Consider the expression,

$x.mv$

Differentiating wrt $t$,

$\cfrac { d\left( x.mv\right)  }{ dt } =\cfrac { dx }{ dt } mv+x\cfrac { d\left(mv\right) }{ dt } =mv^{ 2 }+x.F$

where,

$F=\cfrac { d\left(mv\right) }{ dt }$,    $v=\cfrac { dx }{ dt }$

When $x.mv$ is periodic over period $T$,

$x.mv=\int _{ 0 }^{ T }{ mv^{ 2 }+x.F } dt=\left( mv^{ 2 }+x.F \right) T$

where $mv^{ 2 }+x.F$ is assumed constant over $t$ and

$f=\cfrac{1}{T}$

Let,

$h=x.mv$

then,

$hf=E=mv^{ 2 }+x.F$

But,

 $E\ne mv^{ 2 }+x.F$.

$E=KE+PE$

What happened?  From the post "Not A Wave, But Work Done!" when $v=c$,

$\cfrac { \partial \, \psi  }{ \partial \, t } =2\cfrac { \partial V\,  }{ \partial \, t }=2\cfrac { \partial T\,  }{ \partial \, t }$

We have

$V=T+C$

where $C$ is the constant of integration after integrating over $t$.

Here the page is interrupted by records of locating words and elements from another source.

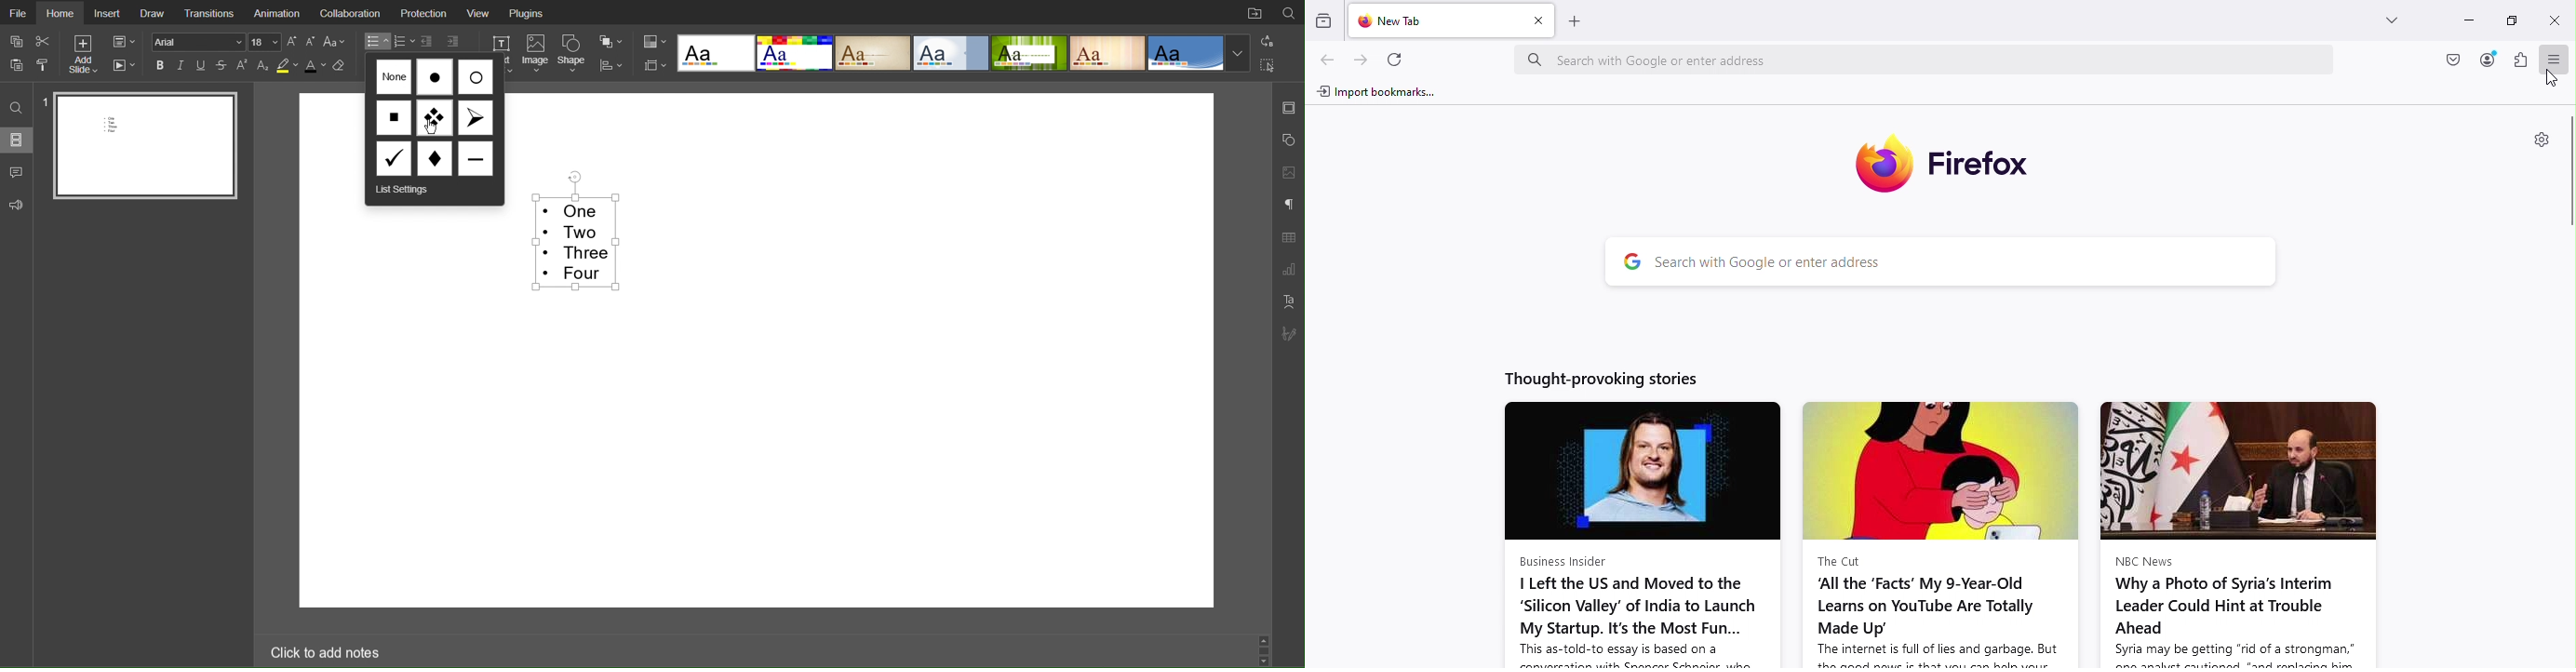 This screenshot has width=2576, height=672. I want to click on Increase Font, so click(292, 42).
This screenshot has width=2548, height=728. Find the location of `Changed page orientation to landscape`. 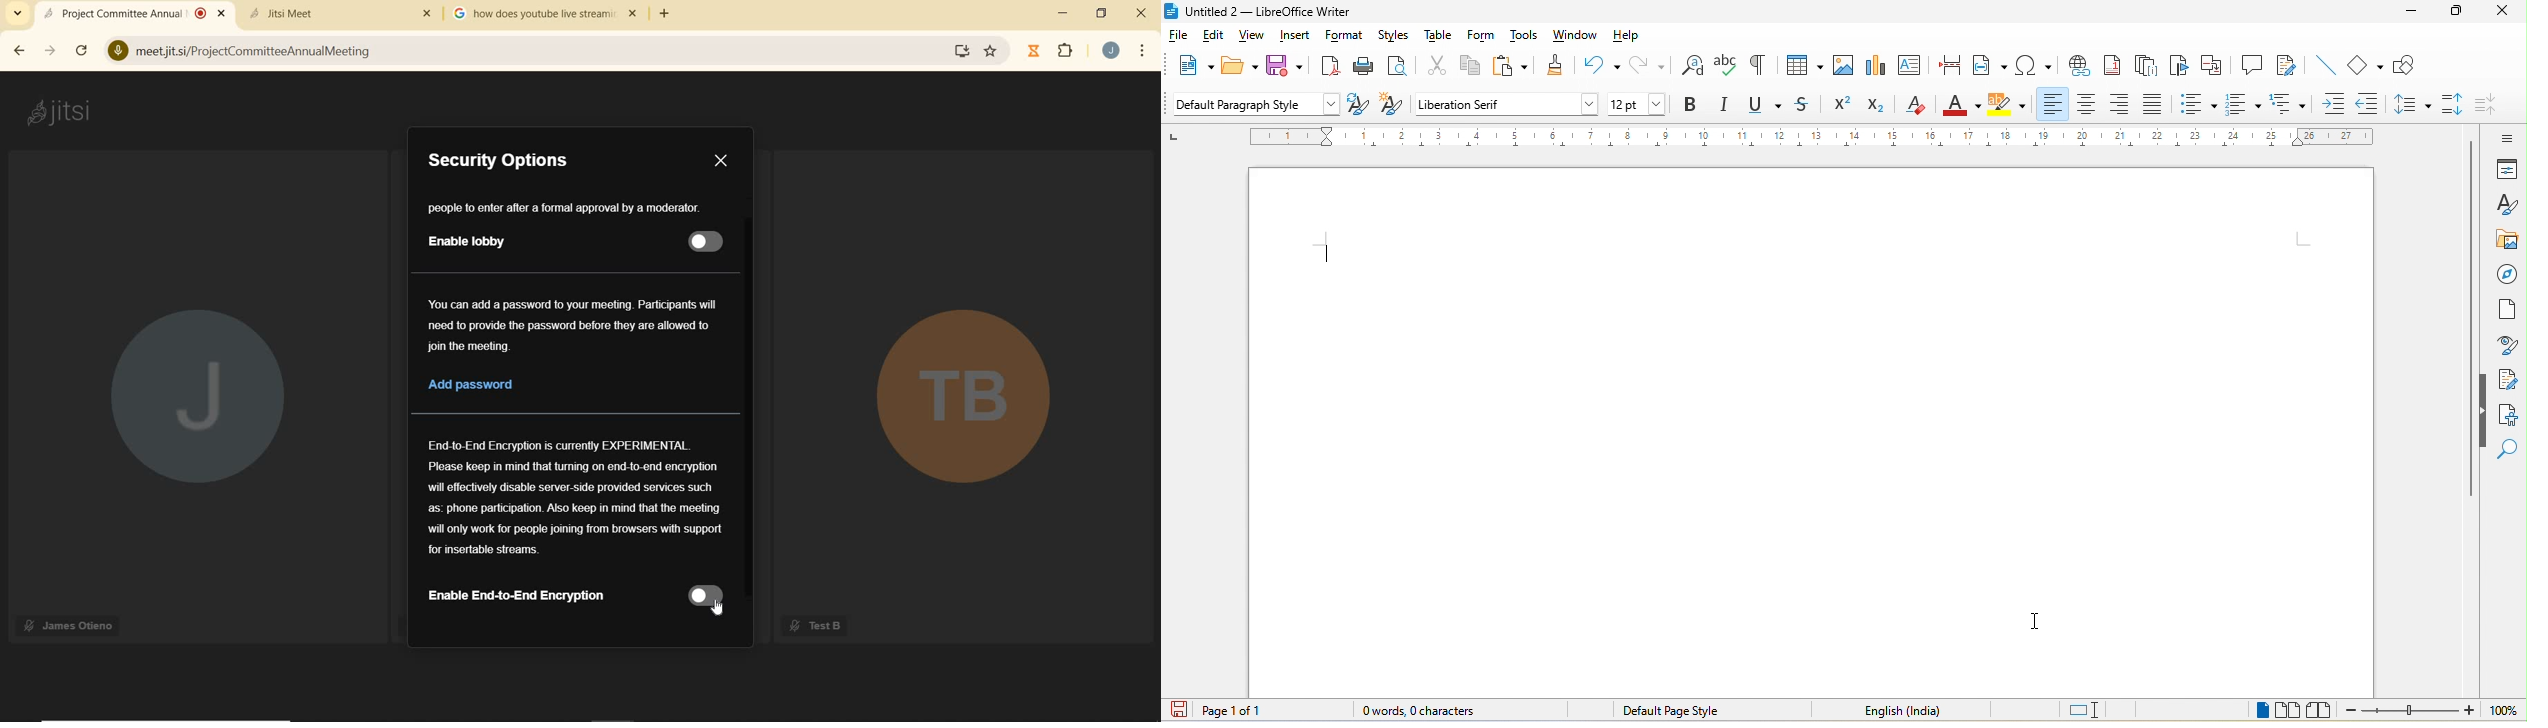

Changed page orientation to landscape is located at coordinates (1807, 425).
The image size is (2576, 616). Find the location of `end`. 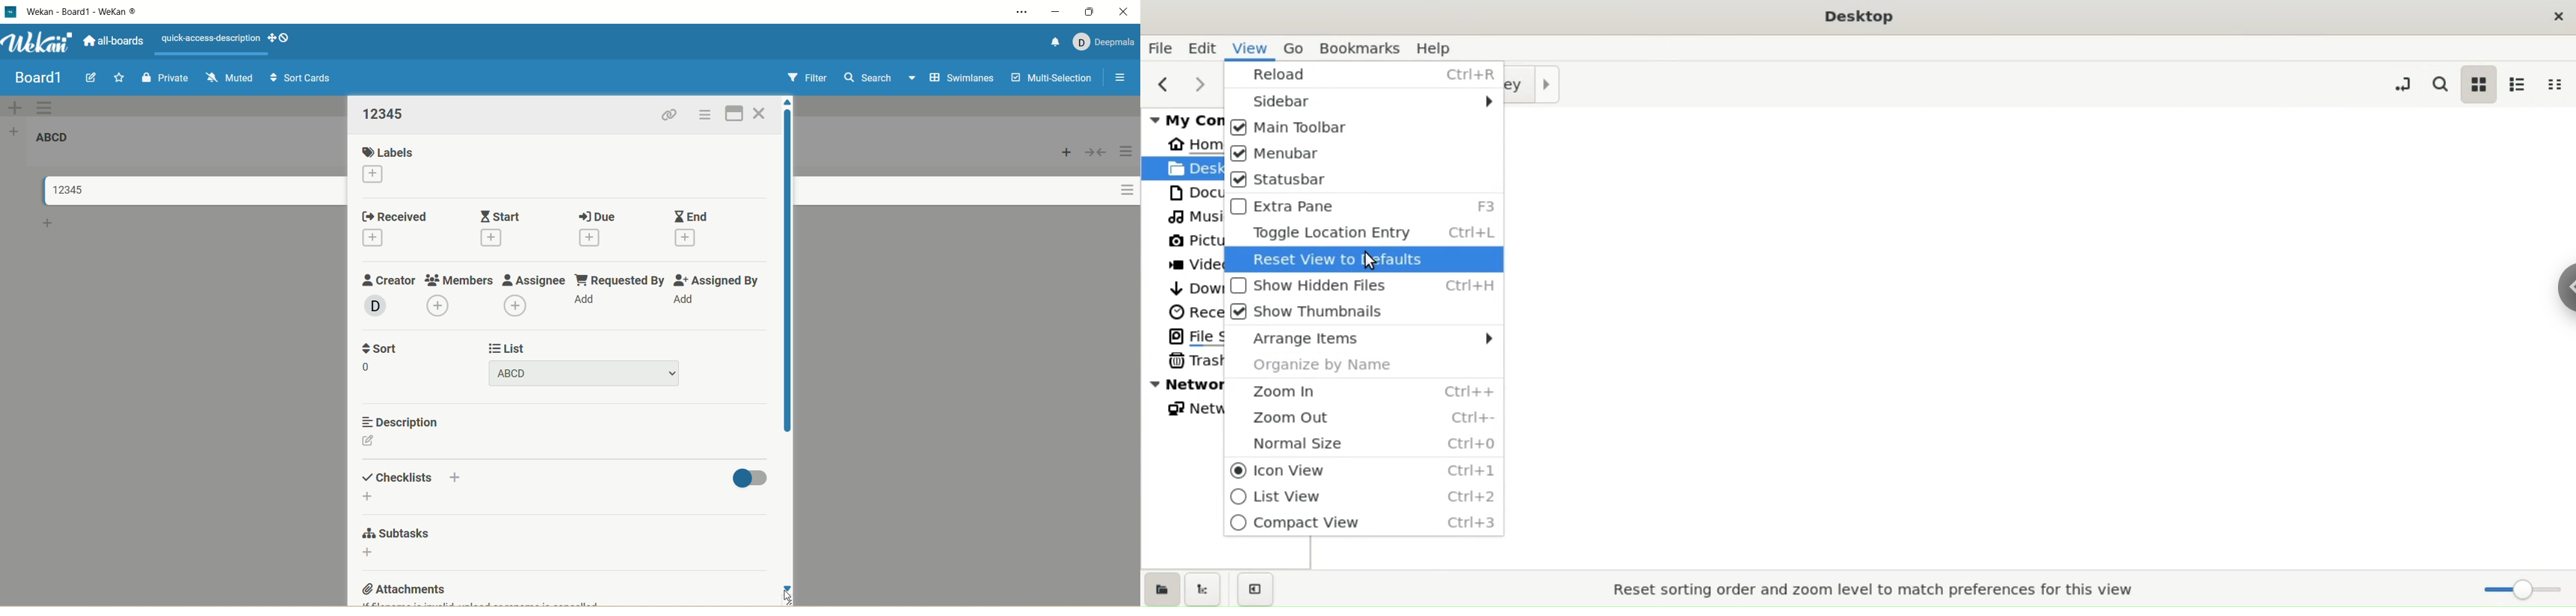

end is located at coordinates (689, 217).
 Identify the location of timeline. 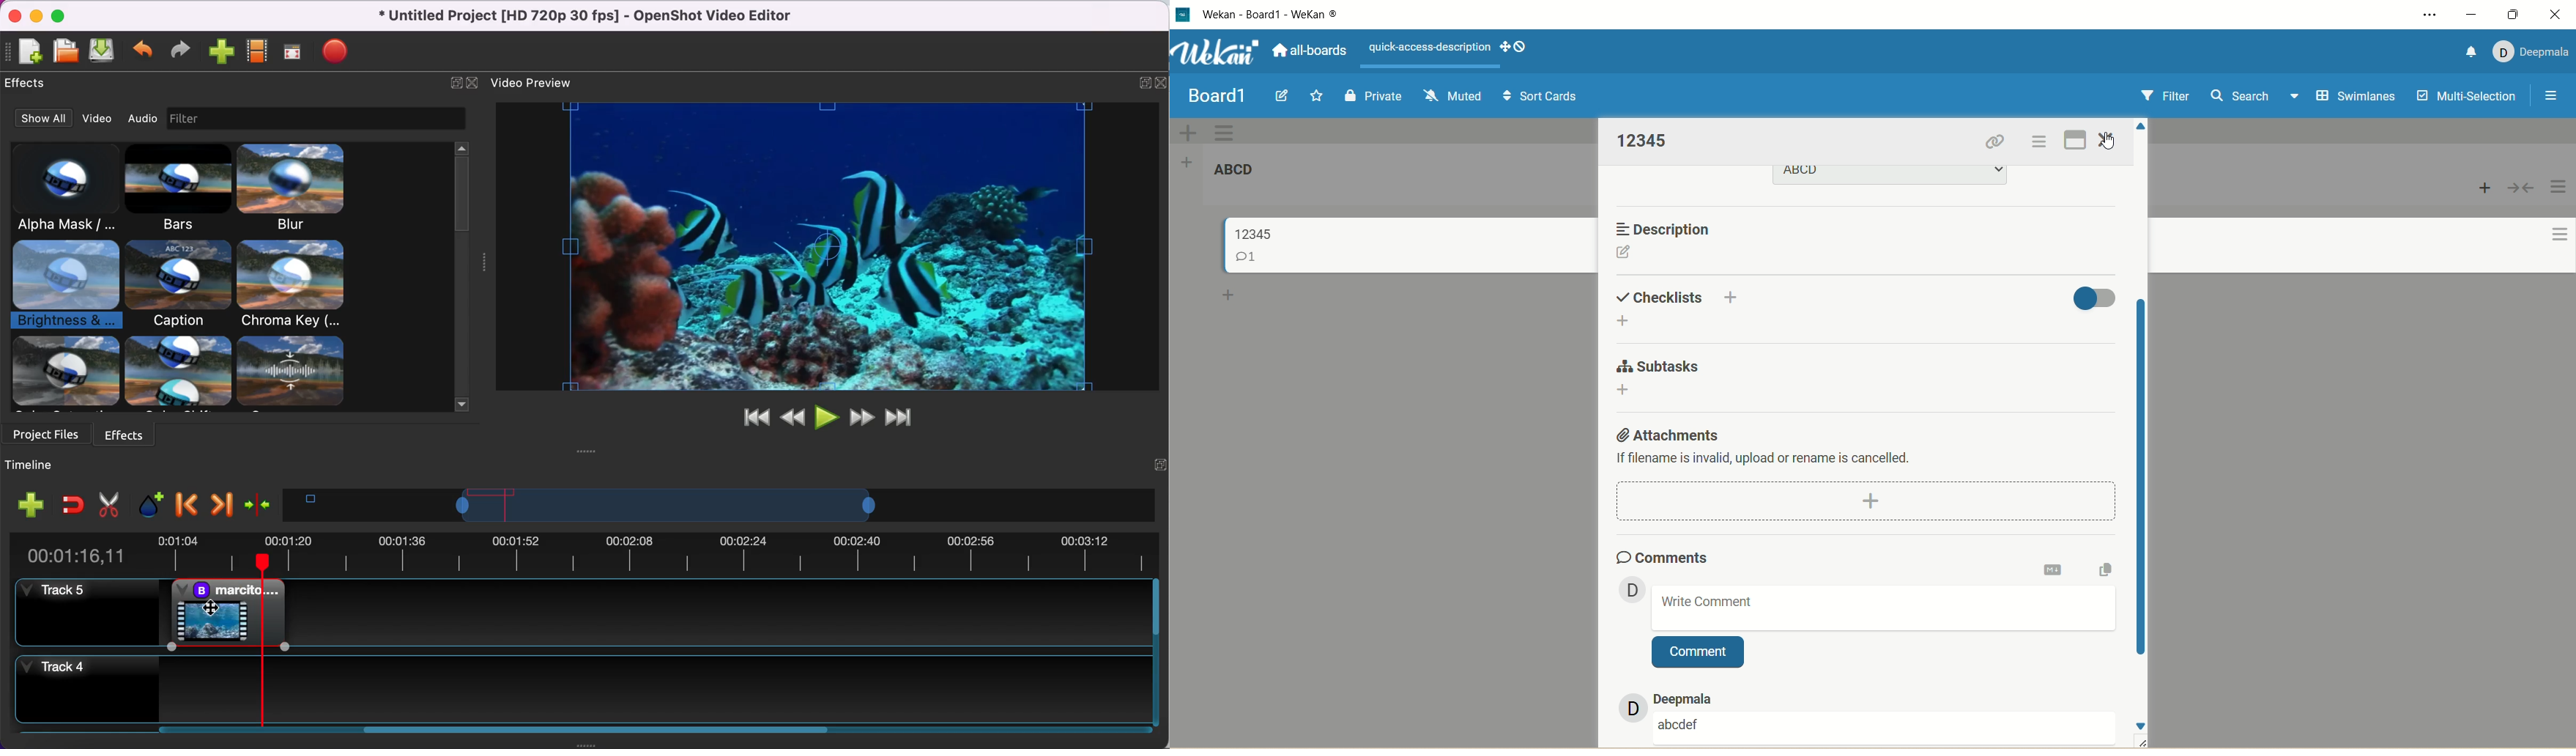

If $C=0$, ie there is no bias in oscillation as $\psi$ interchange between $V$ and $T$.  Then,

$V=T$

If a particle is in circulation at velocity $v=c$,

$T=\cfrac{1}{2}mc^2$

and so,

$U=T=\cfrac{1}{2}mc^2$  and so,

$\psi=U+T=mc^2$

In which case,

$hf=mc^{ 2 }+x.F=\psi+x.F$

$E=\psi+x.F$

That is to say, $E$ is the energy of the particle plus work done on it.  As long as $F$ acts within the period $T$, the integration over $t=T$ is valid.  A collision or a photon passing at light speed are within this assumption.

The assumption that $C=0$, also applies to $E$, as such $C=0$ is just assuming a reference potential of zero in a system.

Why is $x.F$ called the work function before it was worked out as work done by a force?